#### PROBLEM
Exactly how many lines in the data below contain the string "product"? Give that number and nothing else.

━━━

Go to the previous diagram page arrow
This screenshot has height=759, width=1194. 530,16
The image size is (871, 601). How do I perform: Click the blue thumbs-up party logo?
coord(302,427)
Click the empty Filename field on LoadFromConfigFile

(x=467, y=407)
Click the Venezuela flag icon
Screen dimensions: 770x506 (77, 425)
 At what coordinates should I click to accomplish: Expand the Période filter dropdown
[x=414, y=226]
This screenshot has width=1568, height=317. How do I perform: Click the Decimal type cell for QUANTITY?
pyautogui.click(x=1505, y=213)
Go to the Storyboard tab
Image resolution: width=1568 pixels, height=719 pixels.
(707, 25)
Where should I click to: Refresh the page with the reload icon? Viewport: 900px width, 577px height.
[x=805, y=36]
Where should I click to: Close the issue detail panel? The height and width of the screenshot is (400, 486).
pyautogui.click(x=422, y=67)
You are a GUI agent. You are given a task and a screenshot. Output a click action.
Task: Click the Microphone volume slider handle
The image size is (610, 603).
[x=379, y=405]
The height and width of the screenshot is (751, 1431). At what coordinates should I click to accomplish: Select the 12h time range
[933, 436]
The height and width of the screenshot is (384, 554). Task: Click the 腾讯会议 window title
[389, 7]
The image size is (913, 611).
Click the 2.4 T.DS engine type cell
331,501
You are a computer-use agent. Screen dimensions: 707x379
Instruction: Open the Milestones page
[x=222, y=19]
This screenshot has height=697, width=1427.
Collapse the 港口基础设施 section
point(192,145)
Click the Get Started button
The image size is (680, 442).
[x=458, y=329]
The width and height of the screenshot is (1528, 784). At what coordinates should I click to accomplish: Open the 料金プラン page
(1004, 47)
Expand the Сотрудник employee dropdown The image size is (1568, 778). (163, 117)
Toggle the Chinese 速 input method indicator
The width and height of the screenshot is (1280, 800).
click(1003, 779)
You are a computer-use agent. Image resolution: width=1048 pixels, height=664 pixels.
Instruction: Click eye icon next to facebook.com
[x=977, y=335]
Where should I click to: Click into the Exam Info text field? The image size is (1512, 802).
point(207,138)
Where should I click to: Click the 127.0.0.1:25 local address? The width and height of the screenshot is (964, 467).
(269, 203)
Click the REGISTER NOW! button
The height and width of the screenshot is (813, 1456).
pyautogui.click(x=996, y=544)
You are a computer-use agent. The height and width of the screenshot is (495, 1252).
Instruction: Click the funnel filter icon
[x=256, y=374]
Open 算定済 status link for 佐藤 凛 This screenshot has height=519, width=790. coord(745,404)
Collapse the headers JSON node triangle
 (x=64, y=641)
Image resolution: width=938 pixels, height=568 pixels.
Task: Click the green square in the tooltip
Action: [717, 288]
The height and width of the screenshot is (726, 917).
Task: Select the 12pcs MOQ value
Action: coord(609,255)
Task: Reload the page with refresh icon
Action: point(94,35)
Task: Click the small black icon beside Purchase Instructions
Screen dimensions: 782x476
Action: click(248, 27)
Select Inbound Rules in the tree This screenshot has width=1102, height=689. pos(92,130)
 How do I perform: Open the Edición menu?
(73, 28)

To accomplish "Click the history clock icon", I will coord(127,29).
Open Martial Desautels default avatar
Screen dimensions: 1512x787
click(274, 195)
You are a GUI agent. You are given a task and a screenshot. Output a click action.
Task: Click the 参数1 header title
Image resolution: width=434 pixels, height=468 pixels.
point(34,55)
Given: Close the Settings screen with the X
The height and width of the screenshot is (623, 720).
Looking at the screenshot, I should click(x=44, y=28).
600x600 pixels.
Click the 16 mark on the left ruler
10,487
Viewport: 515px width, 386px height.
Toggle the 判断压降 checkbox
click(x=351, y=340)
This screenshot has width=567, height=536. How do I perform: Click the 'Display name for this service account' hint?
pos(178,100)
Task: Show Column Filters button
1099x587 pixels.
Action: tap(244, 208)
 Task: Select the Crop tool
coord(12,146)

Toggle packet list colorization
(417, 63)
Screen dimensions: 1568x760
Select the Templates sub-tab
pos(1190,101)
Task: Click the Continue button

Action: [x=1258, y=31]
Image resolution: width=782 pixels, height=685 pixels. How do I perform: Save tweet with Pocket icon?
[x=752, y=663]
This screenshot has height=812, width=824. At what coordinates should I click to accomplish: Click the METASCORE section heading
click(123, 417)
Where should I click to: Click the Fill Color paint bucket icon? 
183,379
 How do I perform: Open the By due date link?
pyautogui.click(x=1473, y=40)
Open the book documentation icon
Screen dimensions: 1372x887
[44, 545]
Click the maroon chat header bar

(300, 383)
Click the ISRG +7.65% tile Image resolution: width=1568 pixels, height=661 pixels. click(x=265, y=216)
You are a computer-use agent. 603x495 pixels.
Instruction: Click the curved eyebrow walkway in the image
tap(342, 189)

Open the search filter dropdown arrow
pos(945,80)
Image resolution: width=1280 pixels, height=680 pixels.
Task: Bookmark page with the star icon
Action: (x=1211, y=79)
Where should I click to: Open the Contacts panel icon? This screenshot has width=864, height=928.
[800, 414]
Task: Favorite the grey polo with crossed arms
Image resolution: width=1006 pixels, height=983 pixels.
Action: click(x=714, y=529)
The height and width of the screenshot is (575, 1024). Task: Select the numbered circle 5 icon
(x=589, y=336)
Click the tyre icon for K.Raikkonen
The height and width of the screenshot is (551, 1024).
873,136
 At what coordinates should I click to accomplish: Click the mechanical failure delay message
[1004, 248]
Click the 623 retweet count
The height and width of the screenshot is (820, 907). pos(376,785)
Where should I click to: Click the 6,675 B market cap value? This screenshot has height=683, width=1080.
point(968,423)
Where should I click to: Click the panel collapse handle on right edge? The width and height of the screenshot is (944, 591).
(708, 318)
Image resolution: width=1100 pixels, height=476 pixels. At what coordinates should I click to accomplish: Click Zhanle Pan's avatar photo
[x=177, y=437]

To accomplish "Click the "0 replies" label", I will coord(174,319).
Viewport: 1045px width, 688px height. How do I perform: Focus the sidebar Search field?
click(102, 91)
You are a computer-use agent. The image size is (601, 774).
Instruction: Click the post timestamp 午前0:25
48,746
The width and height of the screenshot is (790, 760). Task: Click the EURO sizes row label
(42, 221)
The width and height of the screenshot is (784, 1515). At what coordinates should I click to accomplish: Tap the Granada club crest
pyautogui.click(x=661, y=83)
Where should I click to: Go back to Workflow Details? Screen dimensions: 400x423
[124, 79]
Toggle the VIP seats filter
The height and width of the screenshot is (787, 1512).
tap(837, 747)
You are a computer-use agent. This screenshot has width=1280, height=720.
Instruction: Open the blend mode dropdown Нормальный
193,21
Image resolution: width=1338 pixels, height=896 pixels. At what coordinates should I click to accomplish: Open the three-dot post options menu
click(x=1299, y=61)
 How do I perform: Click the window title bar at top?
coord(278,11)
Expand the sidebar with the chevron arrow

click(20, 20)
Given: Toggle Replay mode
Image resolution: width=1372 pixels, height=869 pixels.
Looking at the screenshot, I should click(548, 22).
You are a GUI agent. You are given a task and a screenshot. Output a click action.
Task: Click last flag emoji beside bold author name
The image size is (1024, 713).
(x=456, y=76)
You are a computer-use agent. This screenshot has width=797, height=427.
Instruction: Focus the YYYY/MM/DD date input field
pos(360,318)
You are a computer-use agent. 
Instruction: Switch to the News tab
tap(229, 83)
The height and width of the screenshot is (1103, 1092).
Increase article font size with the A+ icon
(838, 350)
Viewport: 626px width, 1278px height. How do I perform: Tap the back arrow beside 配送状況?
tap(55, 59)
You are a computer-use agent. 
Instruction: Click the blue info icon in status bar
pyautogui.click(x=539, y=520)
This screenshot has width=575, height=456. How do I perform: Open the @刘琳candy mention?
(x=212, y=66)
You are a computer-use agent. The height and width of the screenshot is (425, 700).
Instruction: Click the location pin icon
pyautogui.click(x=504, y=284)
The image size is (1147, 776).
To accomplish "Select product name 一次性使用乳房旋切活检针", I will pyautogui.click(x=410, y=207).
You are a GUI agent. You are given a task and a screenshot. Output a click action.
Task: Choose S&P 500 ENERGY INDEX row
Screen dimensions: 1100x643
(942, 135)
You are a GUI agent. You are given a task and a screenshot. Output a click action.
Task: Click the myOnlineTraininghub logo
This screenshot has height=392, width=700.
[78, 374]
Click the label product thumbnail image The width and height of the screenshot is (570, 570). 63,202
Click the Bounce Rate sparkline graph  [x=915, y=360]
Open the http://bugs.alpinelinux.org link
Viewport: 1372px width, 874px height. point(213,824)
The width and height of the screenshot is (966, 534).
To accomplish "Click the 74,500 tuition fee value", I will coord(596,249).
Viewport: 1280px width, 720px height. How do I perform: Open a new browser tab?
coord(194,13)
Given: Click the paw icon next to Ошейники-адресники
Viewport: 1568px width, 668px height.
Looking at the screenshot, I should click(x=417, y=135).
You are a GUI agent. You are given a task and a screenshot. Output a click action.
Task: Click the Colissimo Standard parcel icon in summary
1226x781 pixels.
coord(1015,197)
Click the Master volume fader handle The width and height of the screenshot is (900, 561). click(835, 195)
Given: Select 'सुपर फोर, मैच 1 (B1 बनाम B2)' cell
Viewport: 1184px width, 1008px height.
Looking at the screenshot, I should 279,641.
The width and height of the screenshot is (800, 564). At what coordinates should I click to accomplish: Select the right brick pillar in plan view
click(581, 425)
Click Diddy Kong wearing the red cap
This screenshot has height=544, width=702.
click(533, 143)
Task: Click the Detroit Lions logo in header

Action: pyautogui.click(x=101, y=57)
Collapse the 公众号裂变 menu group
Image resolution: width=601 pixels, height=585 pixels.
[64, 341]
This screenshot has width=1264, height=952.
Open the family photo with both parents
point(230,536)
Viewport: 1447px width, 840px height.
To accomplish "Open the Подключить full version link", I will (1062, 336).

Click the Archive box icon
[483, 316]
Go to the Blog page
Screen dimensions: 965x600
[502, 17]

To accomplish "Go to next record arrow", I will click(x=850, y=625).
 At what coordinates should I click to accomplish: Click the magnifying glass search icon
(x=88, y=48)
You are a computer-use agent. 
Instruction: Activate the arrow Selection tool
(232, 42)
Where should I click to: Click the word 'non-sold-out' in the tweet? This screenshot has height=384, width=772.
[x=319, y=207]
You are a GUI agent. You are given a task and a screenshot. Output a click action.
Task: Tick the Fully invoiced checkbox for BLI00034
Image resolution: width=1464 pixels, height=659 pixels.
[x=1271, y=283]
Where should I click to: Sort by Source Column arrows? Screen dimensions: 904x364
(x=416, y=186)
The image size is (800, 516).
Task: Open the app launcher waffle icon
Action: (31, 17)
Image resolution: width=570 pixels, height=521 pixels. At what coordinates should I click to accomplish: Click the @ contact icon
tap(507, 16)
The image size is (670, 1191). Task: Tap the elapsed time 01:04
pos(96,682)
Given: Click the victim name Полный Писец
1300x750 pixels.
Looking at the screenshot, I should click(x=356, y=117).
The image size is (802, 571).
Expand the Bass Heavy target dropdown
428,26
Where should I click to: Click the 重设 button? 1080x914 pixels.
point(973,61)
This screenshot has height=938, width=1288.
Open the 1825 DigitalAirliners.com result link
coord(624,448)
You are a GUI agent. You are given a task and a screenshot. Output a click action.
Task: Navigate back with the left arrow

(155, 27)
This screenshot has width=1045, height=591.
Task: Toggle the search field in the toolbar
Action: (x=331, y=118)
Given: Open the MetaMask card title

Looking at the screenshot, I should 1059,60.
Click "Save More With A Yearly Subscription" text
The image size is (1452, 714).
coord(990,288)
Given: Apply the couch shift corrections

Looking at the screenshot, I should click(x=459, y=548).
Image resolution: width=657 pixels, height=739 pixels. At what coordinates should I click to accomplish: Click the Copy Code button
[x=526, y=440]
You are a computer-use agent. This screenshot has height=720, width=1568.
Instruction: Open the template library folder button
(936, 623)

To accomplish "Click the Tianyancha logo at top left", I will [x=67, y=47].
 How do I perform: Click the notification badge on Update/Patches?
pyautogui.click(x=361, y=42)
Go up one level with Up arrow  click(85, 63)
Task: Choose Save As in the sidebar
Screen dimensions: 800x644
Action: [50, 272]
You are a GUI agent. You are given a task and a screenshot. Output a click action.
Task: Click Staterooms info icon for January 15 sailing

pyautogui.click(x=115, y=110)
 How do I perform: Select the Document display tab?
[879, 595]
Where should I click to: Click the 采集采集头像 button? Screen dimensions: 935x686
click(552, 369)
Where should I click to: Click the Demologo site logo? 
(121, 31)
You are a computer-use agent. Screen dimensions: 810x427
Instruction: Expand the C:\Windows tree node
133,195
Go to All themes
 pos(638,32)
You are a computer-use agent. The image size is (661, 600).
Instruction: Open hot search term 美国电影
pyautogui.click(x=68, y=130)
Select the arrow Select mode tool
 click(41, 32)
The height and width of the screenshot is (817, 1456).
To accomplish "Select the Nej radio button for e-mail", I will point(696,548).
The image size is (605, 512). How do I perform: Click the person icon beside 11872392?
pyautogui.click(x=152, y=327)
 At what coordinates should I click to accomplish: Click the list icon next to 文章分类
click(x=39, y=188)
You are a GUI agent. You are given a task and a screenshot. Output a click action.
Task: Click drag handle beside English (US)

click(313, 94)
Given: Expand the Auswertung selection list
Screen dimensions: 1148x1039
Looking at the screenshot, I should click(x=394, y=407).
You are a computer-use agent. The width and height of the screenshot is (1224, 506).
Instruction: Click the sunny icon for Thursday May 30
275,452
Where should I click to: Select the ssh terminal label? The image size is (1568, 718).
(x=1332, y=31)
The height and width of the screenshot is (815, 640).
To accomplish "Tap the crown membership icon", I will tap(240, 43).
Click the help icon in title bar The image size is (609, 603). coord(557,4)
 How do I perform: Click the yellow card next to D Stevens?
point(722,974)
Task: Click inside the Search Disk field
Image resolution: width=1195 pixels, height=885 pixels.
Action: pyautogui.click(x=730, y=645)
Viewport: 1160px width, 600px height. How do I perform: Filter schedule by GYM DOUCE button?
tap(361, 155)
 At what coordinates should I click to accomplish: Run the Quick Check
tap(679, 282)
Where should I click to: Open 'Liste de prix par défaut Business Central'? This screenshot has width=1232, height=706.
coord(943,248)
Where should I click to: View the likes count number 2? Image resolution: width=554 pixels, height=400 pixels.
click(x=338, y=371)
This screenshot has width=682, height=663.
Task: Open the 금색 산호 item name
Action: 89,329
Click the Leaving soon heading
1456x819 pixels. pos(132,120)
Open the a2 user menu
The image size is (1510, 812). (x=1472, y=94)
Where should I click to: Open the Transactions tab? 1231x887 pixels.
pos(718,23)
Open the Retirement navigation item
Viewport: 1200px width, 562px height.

━━━

#### RESPONSE AREA
2